This is the eleventh of multiple posts covering all of the ideas generated at the Somerville by Design: East Somerville Design Charrette that was held September 30 – October 2, 2013. We have numbered all of the images so that it is easier to reference them when providing feedback.
Feedback should be provided using the comments section below to facilitate discussion among the entire community of East Somerville for each idea presented. For any further questions, please contact the Mayor’s Office of Strategic Planning and Community Development at 617-625-6600.

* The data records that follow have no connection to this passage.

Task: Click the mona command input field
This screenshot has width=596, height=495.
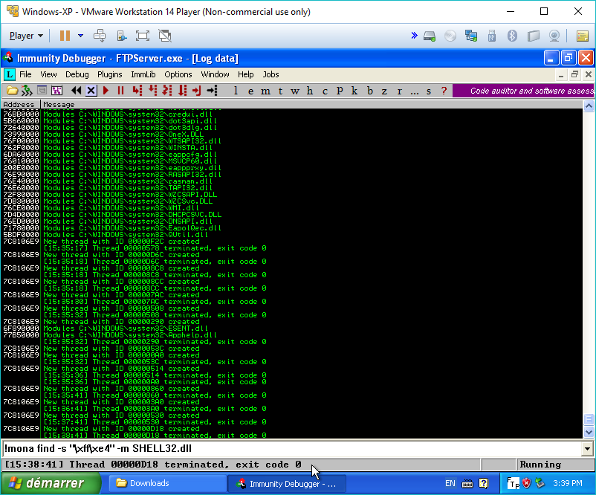Action: [x=290, y=449]
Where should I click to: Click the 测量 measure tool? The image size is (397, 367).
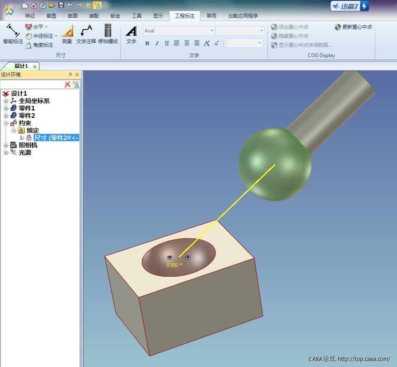[67, 34]
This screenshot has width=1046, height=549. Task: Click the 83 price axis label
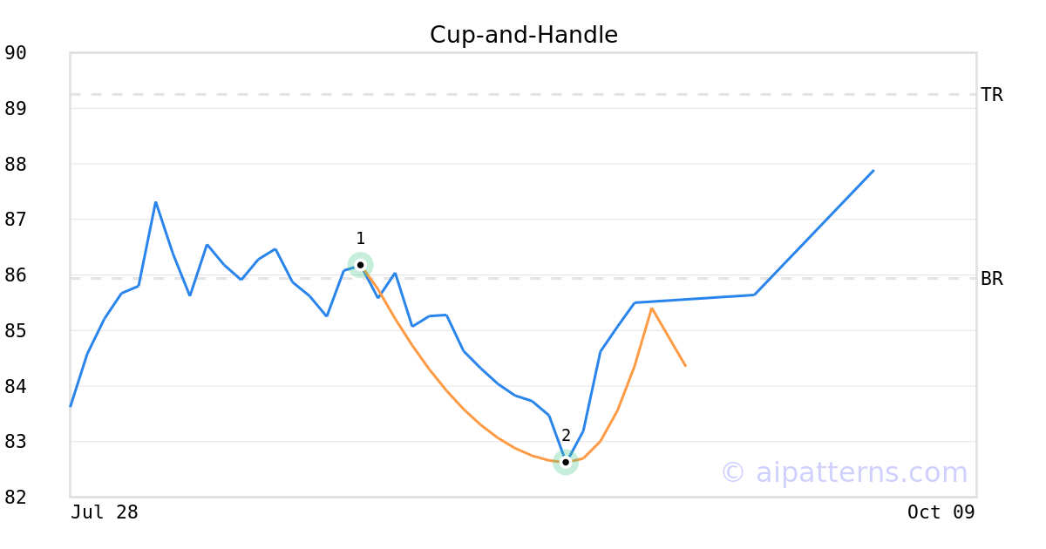coord(16,442)
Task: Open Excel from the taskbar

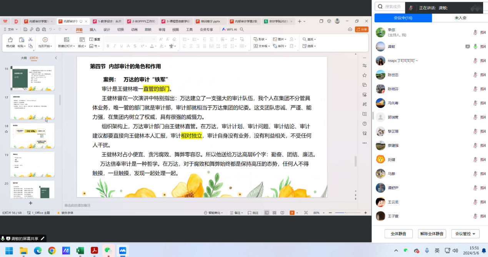Action: click(x=80, y=251)
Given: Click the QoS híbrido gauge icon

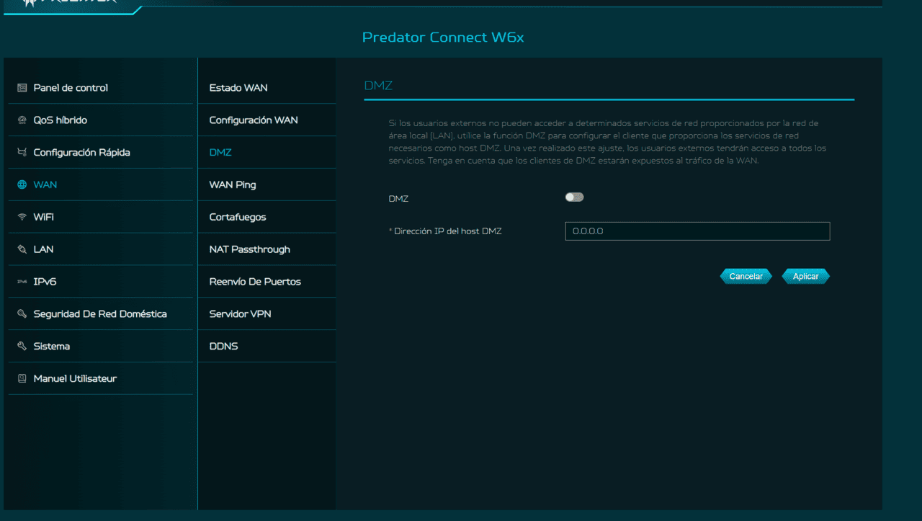Looking at the screenshot, I should click(22, 120).
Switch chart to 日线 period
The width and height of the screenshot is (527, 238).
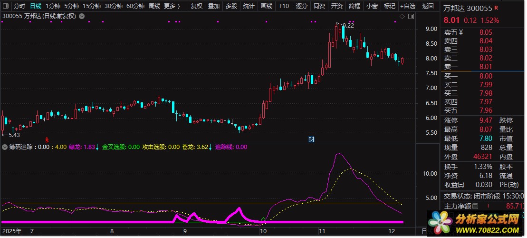[36, 6]
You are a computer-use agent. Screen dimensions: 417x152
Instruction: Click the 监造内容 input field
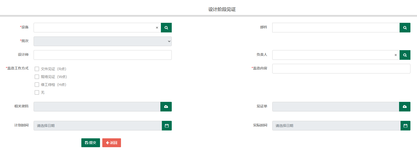point(341,69)
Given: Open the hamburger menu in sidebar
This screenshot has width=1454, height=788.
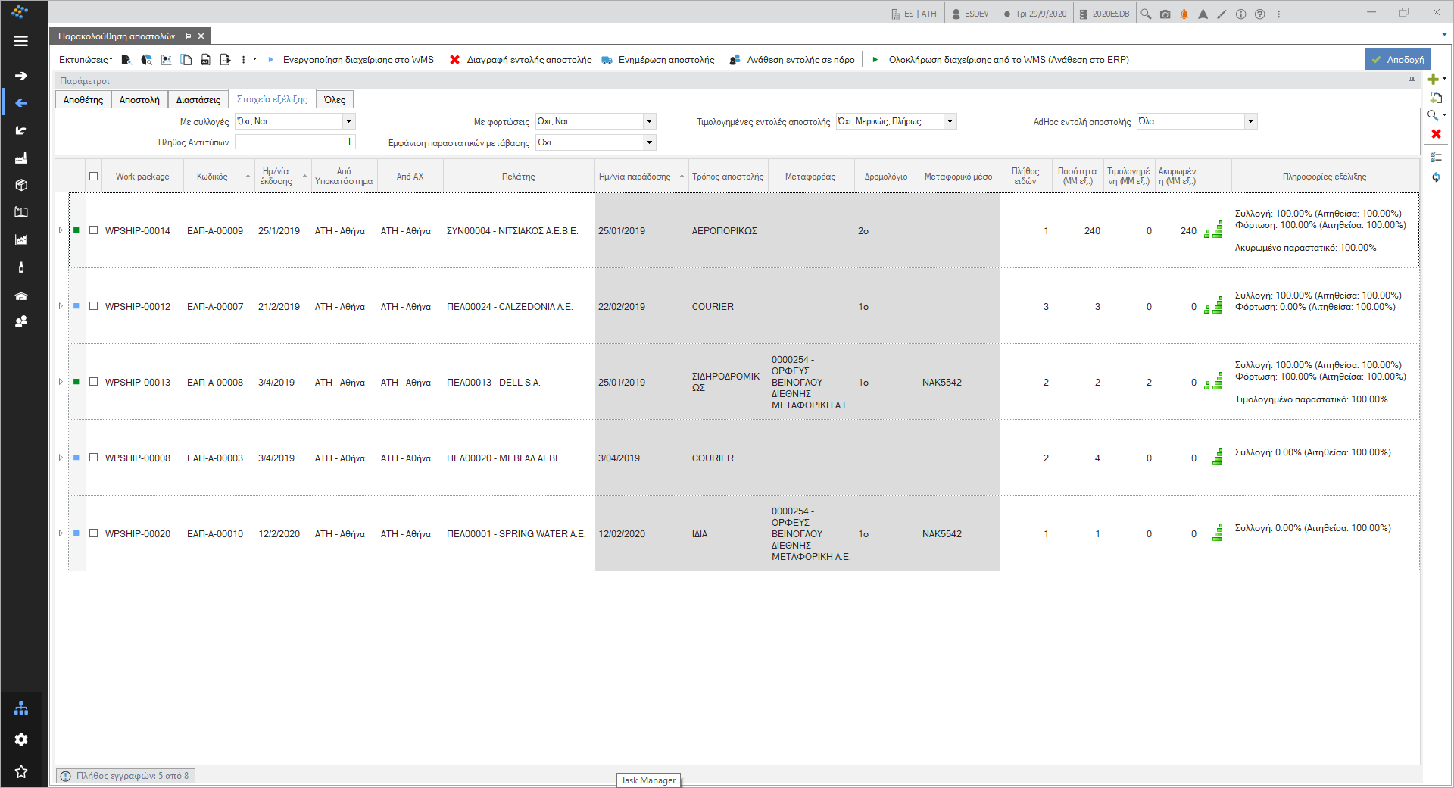Looking at the screenshot, I should pos(21,41).
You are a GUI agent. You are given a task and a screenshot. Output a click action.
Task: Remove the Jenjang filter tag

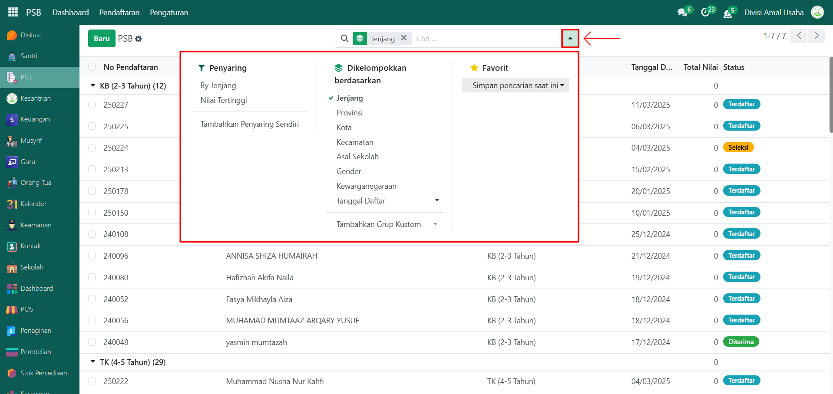tap(403, 38)
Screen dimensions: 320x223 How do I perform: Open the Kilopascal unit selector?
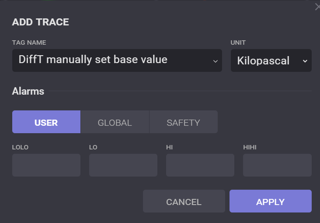tap(271, 60)
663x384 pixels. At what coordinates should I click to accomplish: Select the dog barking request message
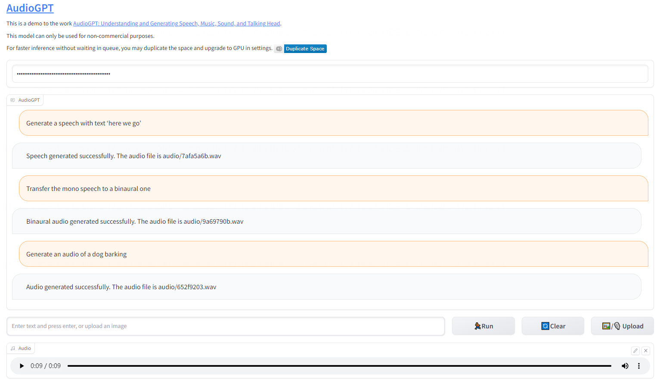coord(334,254)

It’s wrong to think of every property along Broadway or Washington Street as a redevelopment site. Jane Jacobs famously brought this fact to the forefront in her 1961 book “The Death and Life of Great American Cities” where she said:
Cities need old buildings so badly it is probably impossible for vigorous streets and districts to grow without them. By old buildings I mean not museum-piece old buildings, not old buildings in an excellent and expensive state of rehabilitation–although these make fine ingredients–but also a good lot of plain, ordinary, low-value old buildings, including some rundown old buildings.
If a city area has only new buildings, the enterprises that can exist there are automatically limited to those that can support the high costs of new construction. …And for this reason, enterprises that support the cost of new construction must be capable of paying a relatively high overhead–high in comparison to that necessarily required by old buildings.
Chain stores, chain restaurants and banks go into new construction.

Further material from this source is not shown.